Maggie fell silent. She was like the storm outside—any lull was bound to be followed by fury.

“I guess I'll be having that incident thrown back in my face until I die, won't I?”

“No, Mag. Just happens to pertain to the subject of how Sarah hates me but loves you.”

“Everything in your mind
per
tains,” said Maggie.

“What in the world's that mean?”

Another four seconds of calm. Whaley held her breath.

“Just that it must be very comforting to have everything all tidy and settled. Knowing you're right, having all the evidence of everybody else's wrongness—it must be nice.”

Whaley could not show it, but these words stung more than those gale-force-wind-driven raindrops. She did not want to talk anymore—in fact, she wanted very much to be alone—but she knew she needed to distract Maggie from the plight of poor all-alone Sarah. So she engaged her sister in a protracted and repetitive argument, the subject of which was the same subject they'd been arguing about for nearly sixty-odd years: who was right.

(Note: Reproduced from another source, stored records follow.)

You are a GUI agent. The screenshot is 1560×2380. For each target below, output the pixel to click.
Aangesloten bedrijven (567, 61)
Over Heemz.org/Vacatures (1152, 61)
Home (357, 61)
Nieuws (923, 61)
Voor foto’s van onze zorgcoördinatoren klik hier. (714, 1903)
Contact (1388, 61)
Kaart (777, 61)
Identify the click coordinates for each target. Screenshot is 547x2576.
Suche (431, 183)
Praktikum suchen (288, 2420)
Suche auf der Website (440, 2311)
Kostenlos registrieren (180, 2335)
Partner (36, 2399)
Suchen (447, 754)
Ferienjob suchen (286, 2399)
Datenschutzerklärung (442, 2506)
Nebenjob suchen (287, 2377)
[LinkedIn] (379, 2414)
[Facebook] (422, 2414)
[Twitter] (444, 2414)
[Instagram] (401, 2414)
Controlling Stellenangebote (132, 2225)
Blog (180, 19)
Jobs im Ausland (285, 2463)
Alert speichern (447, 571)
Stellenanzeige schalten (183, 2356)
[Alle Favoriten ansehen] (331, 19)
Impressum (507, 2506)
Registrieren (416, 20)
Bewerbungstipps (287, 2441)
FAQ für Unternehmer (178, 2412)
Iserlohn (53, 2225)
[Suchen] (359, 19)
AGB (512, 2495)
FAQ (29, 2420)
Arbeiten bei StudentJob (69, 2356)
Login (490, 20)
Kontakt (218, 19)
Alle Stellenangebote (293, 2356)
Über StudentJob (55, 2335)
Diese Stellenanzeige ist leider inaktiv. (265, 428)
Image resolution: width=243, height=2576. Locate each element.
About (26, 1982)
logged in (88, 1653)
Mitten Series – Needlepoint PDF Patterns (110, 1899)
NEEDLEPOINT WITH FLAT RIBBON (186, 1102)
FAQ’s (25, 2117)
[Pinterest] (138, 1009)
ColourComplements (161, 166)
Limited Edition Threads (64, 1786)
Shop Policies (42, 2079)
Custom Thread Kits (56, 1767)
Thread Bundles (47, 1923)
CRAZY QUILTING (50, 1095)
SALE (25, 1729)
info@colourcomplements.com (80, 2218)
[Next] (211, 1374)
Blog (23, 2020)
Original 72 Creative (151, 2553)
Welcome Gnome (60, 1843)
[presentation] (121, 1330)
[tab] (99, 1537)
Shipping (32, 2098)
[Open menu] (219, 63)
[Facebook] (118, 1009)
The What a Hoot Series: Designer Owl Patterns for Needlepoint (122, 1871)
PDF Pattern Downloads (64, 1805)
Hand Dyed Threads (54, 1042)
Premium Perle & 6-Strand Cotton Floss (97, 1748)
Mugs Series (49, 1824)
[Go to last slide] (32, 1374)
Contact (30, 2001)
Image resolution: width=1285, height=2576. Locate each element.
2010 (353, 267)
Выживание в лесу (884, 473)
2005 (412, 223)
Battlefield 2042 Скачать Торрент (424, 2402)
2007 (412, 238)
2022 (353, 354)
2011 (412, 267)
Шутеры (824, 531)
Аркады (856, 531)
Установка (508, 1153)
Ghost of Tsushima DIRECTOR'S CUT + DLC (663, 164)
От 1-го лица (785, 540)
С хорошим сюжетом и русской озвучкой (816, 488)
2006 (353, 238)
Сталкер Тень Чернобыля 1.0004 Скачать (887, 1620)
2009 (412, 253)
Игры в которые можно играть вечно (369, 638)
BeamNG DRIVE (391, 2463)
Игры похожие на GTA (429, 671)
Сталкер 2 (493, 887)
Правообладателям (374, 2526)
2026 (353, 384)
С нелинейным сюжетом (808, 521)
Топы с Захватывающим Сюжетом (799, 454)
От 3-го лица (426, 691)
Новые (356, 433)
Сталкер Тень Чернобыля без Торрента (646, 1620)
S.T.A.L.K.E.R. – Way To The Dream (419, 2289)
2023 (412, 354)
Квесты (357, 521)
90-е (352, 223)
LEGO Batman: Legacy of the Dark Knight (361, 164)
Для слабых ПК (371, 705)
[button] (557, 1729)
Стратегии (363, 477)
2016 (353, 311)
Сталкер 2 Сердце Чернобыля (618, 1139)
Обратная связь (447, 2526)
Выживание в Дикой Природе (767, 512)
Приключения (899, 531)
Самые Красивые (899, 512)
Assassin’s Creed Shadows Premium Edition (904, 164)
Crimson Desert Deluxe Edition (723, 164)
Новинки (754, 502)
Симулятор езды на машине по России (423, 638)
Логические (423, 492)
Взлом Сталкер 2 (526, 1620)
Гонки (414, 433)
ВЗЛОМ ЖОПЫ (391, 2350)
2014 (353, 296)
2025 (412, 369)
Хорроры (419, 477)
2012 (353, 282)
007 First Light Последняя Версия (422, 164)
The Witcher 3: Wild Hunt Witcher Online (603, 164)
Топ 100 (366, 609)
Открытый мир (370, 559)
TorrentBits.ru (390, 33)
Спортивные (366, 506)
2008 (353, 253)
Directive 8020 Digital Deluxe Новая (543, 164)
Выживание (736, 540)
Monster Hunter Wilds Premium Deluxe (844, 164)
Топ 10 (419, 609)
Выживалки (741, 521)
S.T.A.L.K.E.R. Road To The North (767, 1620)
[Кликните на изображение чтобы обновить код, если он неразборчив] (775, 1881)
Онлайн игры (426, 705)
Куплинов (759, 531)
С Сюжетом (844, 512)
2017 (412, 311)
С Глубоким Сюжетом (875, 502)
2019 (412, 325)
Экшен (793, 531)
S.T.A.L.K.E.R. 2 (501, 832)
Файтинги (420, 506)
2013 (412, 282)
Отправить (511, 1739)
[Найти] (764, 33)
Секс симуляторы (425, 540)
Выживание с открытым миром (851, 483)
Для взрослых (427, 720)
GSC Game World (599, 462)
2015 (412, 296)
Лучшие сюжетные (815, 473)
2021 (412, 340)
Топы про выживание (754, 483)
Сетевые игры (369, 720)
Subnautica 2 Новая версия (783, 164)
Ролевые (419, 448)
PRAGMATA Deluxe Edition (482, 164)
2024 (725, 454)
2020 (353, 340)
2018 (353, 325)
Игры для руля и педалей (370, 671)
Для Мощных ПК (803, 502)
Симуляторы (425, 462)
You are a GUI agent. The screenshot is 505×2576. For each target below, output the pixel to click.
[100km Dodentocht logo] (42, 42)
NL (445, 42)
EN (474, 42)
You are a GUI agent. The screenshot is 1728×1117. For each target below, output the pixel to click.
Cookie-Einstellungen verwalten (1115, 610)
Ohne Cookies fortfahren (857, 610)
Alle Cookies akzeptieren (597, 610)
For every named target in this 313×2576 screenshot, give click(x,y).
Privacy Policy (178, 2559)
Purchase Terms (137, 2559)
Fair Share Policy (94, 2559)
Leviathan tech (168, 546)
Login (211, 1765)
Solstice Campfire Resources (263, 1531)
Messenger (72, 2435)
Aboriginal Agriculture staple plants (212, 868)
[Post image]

Sometimes, when Whaley sat listening to her sister tell her stories to the Tape Recorders, it occurred to her that there was more than one island. Three, actually—Woodrow's island, Maggie's, her own. The Tape Recorders never could get Sarah to talk to them, which Whaley secretly appreciated, for there was no telling what sort of fourth island might have emerged had Sarah got to tell her side of it. But the thought that there were three islands was not at all pleasing to Whaley. She tended not to recognize but the one,
her own, for the others seemed to her soggy and vulnerable places, no more secure than driftwood tossed about by the waves.